Por Andrew Osborn e Maria Kiselyova

MOSCOU (Reuters) - Dois astronautas que sobreviveram uma falha de um foguete russo no meio do ar irão voar novamente e estão provisoriamente marcados para viajar à Estação Especial Internacional (ISS) no ano que vem, disse nesta sexta-feira o chefe da agência espacial da Rússia.

Dmitry Rogozin, chefe da agência espacial russa Roscosmos, falava um dia após o cosmonauta russo Alexei Ovchinin e o norte-americano Nick Hague fazerem um dramático pouso de emergência no Cazaquistão, após a falha do foguete Soyuz que os levava à ISS.

O acidente de quinta-feira foi o primeiro problema sério de lançamento sofrido por uma missão espacial Soyuz tripulada desde 1983, quando uma equipe escapou por pouco antes de uma explosão na plataforma de lançamento. A Rússia agora está sob pressão para provar que seu programa espacial é seguro ou então enfrentar a perda de taxas lucrativas para levar astronautas norte-americanos ao espaço.

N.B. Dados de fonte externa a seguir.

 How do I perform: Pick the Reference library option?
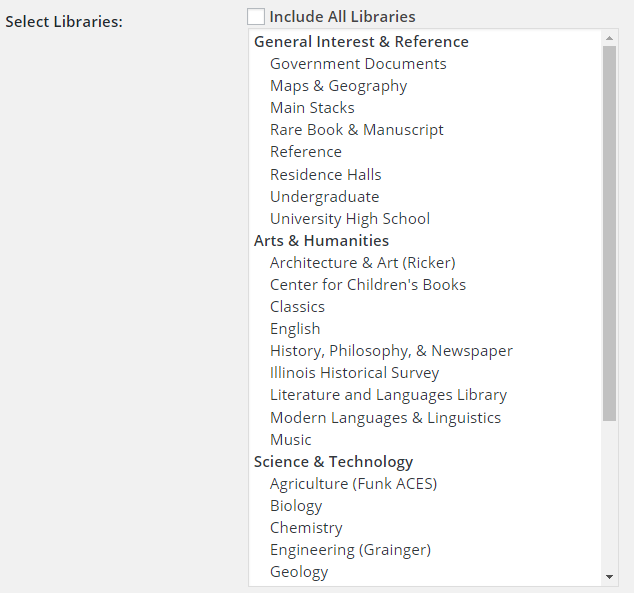[306, 152]
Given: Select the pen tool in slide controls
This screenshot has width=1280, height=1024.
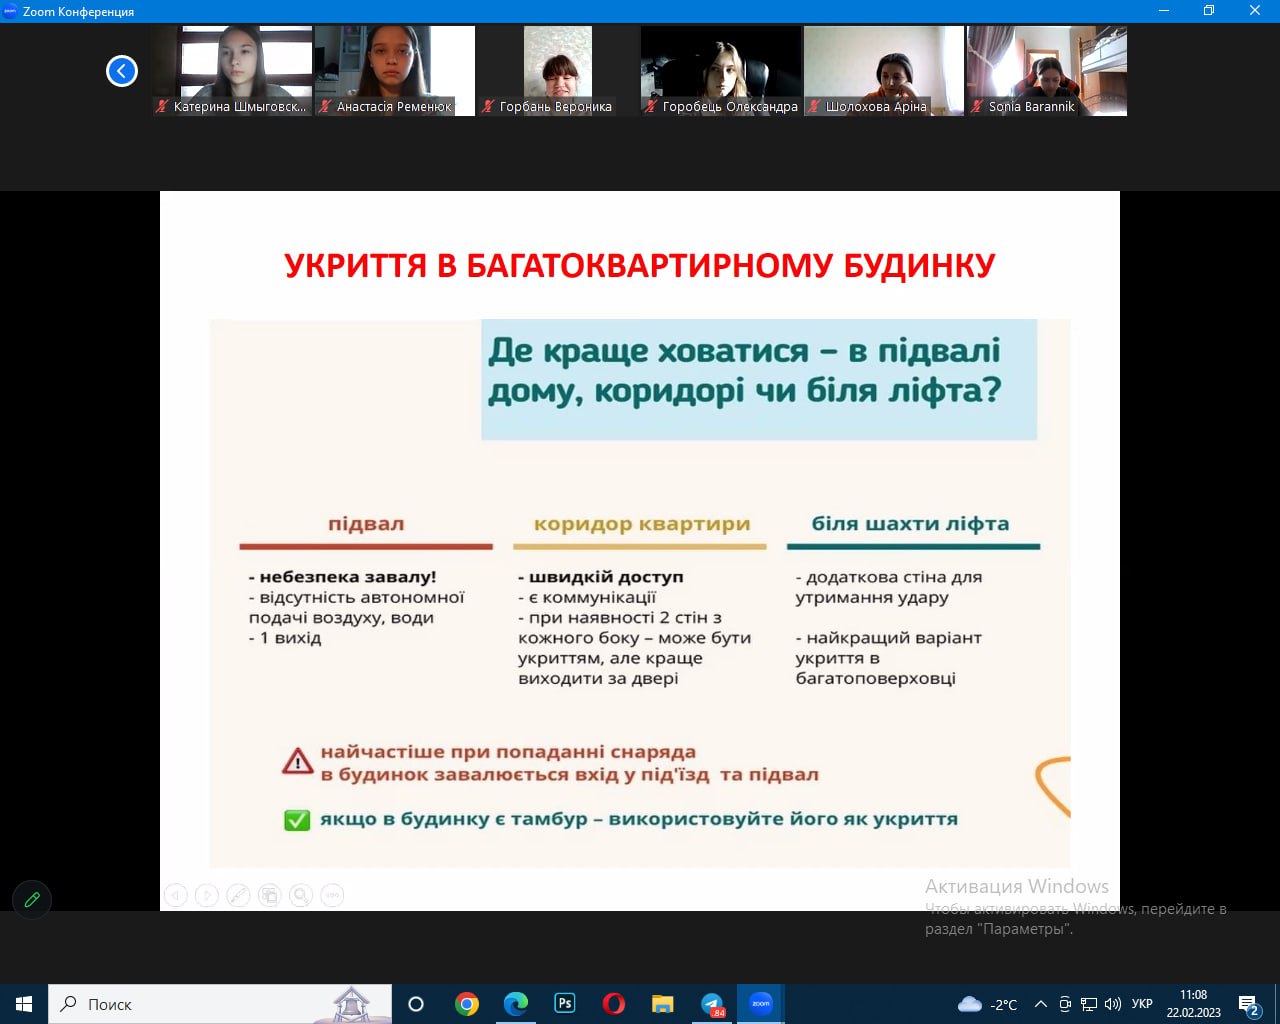Looking at the screenshot, I should [x=238, y=895].
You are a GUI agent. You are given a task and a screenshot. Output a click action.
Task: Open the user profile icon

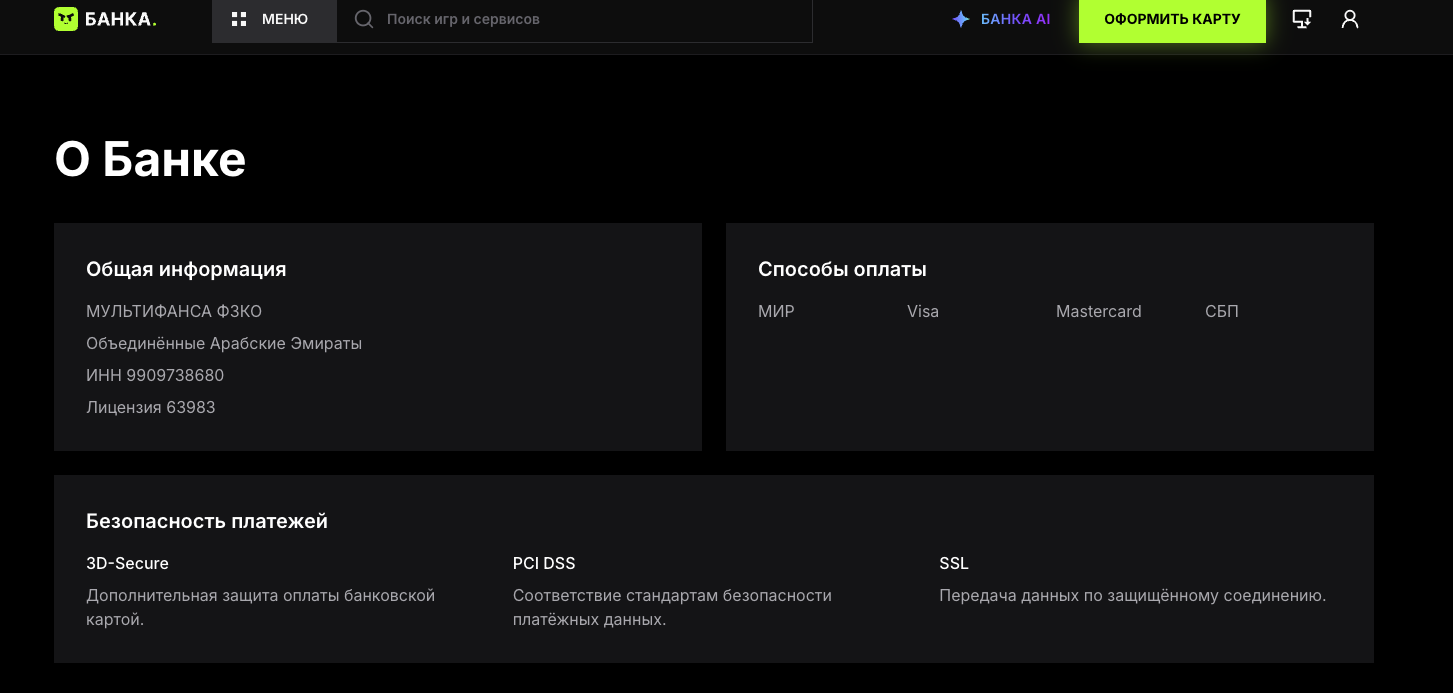click(x=1350, y=19)
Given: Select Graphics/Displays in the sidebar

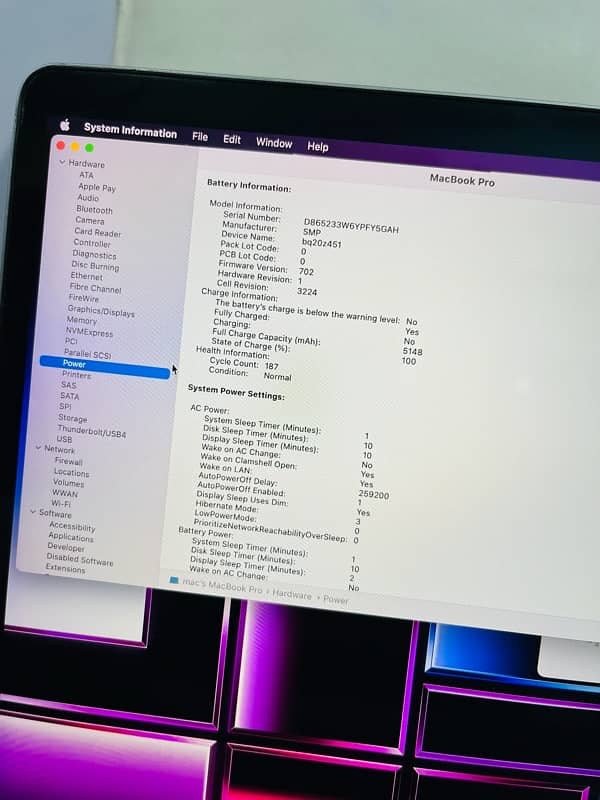Looking at the screenshot, I should click(x=100, y=310).
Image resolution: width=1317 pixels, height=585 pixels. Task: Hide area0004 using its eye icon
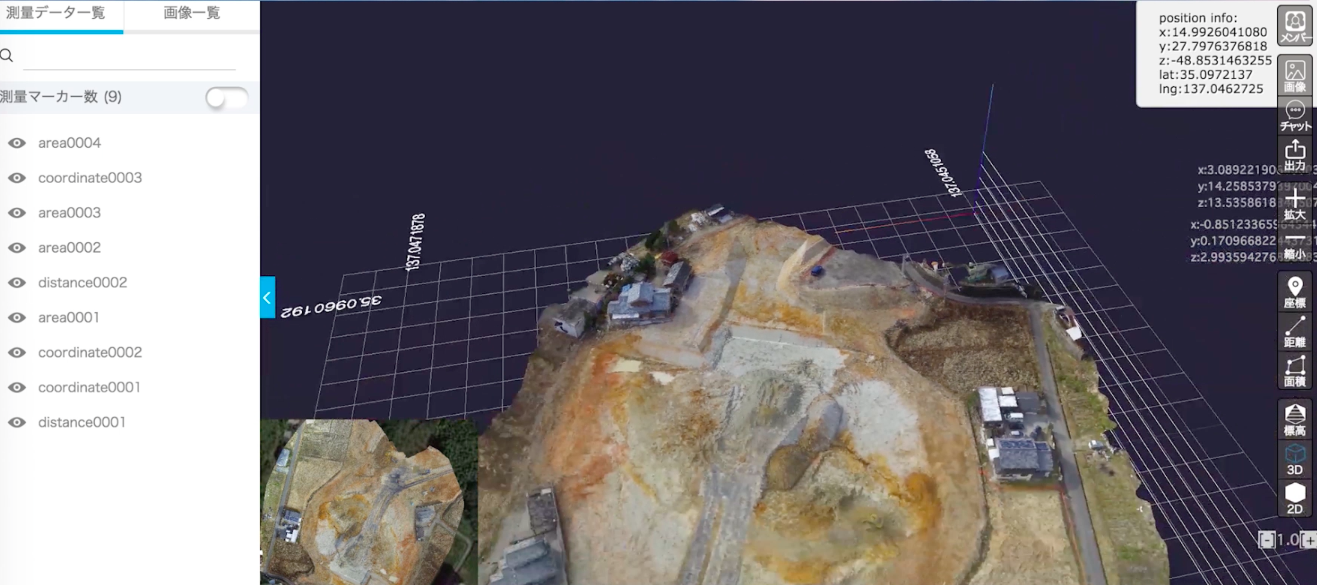[x=17, y=143]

Moscou suspendeu todos os lançamentos espaciais tripulados até que descubra o que deu errado e Rogozin ordenou uma investigação feita por uma comissão estatal. O Comitê Investigativo da Rússia iniciou uma investigação criminal.

Sergipe Krikalev, uma autoridade sênior da Roscosmos, disse nesta sexta-feira que a Rússia também pode adiar um envio não tripulado de carga por uma espaçonave Progress à ISS. Lançamentos não tripulados de carga levam alimentos e outros suprimentos à ISS e usam o mesmo sistema de foguetes que o Soyuz. A Rússia diz que há comida suficiente a bordo para durar até abril.

Três pessoas estão atualmente a bordo da estação espacial: um alemão, um russo e um norte-americano. Eles devem voltar à Terra em dezembro, mas agora podem ficar na estação pelo menos até janeiro.